■ Task
Starting with the line that holds "The width and", reproduce each line through the last one of the data, exactly as written. Pictures are not copied.

■ Provided entries
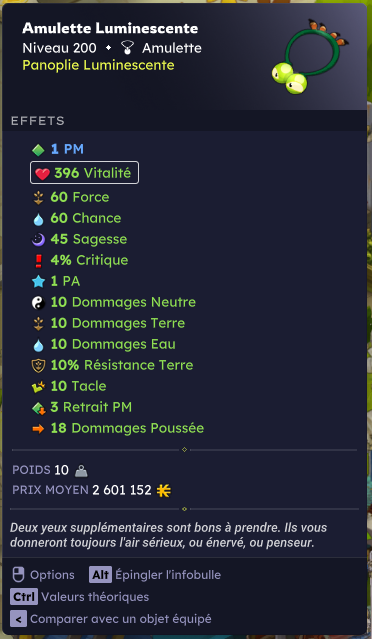The image size is (372, 639).
Task: Click the red exclamation Critique icon
Action: (x=38, y=261)
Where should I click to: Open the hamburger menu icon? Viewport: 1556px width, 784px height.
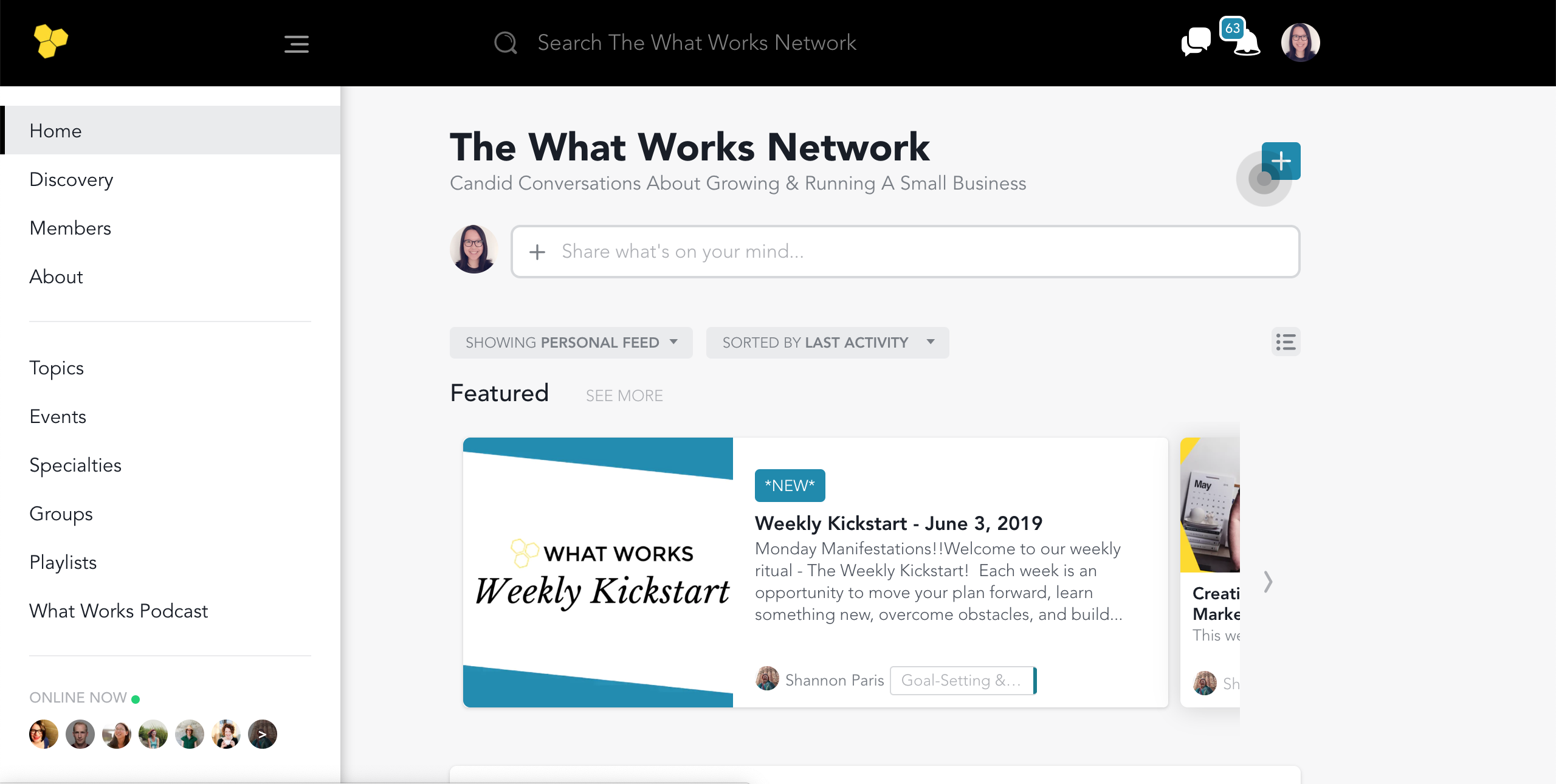(x=296, y=44)
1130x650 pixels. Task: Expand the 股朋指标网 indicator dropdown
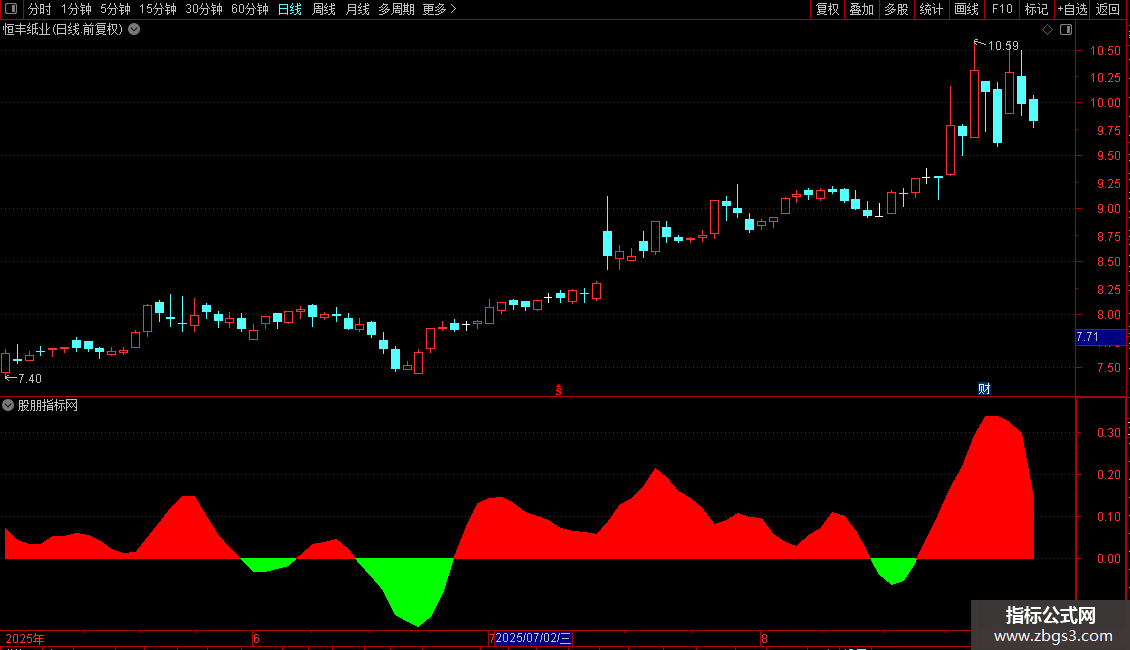pyautogui.click(x=8, y=406)
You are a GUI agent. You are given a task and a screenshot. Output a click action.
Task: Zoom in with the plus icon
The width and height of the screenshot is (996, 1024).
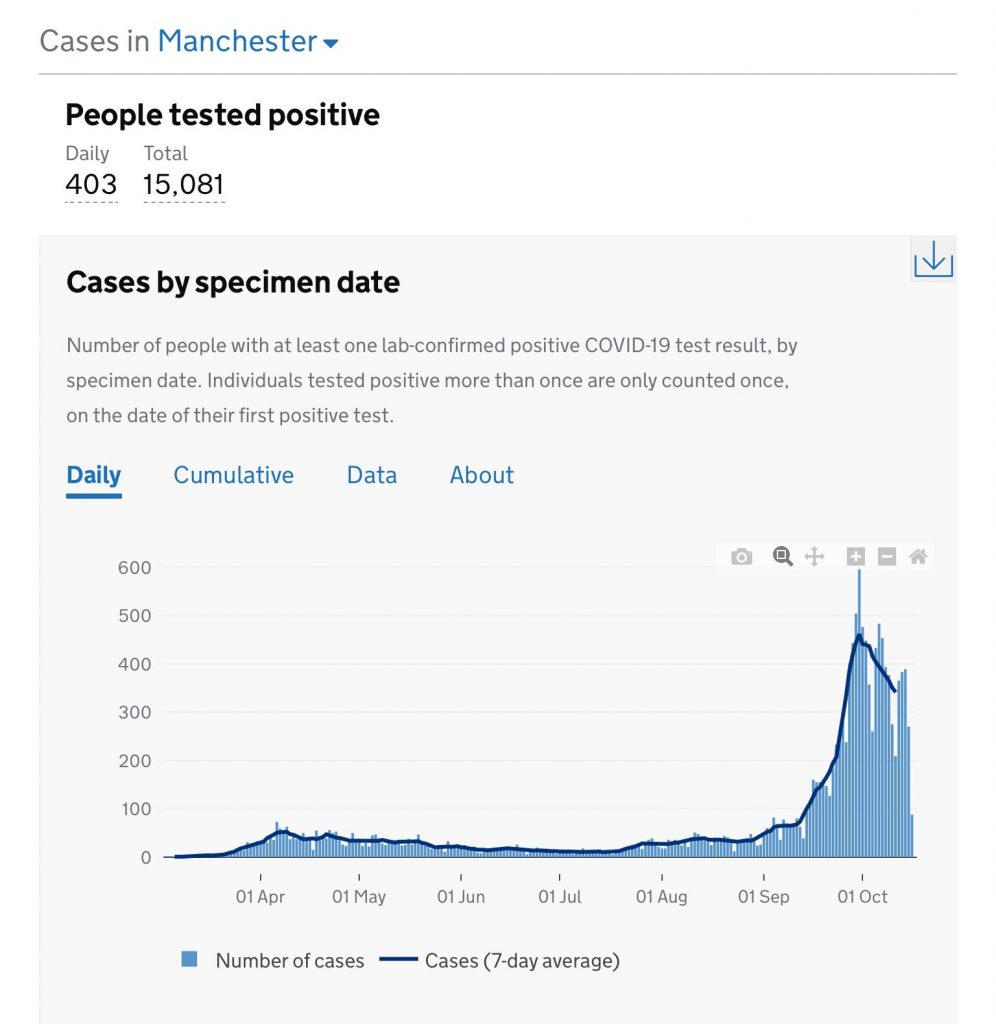[x=856, y=557]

■ Task response
The width and height of the screenshot is (996, 1024).
[x=856, y=557]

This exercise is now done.